List each line of the listing below that contains the word "width", copying every such line in full. Case counts.

Given records:
----------
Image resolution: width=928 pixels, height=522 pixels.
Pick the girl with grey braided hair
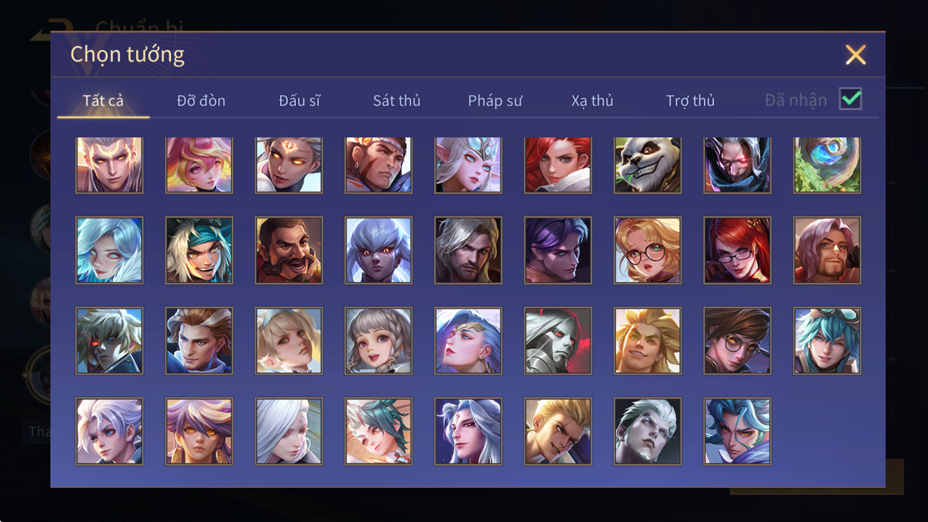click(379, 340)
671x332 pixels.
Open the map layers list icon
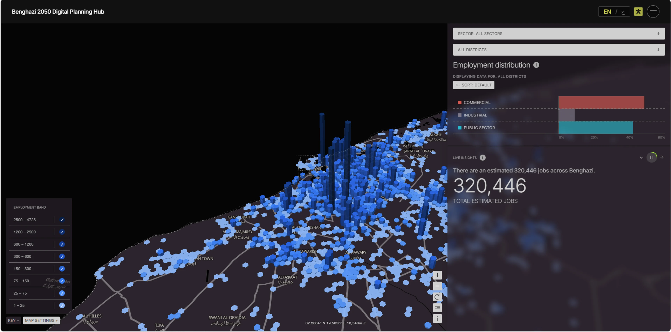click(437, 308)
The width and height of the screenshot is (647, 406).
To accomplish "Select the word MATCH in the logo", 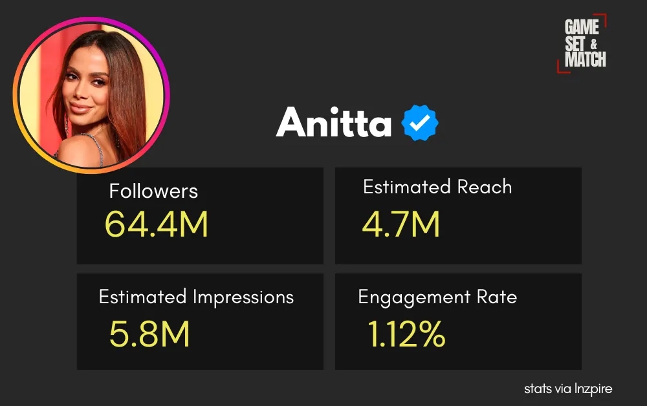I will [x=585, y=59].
----------
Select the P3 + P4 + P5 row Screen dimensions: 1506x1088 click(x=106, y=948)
----------
Answer for this exercise:
Image resolution: width=928 pixels, height=522 pixels.
The width and height of the screenshot is (647, 406).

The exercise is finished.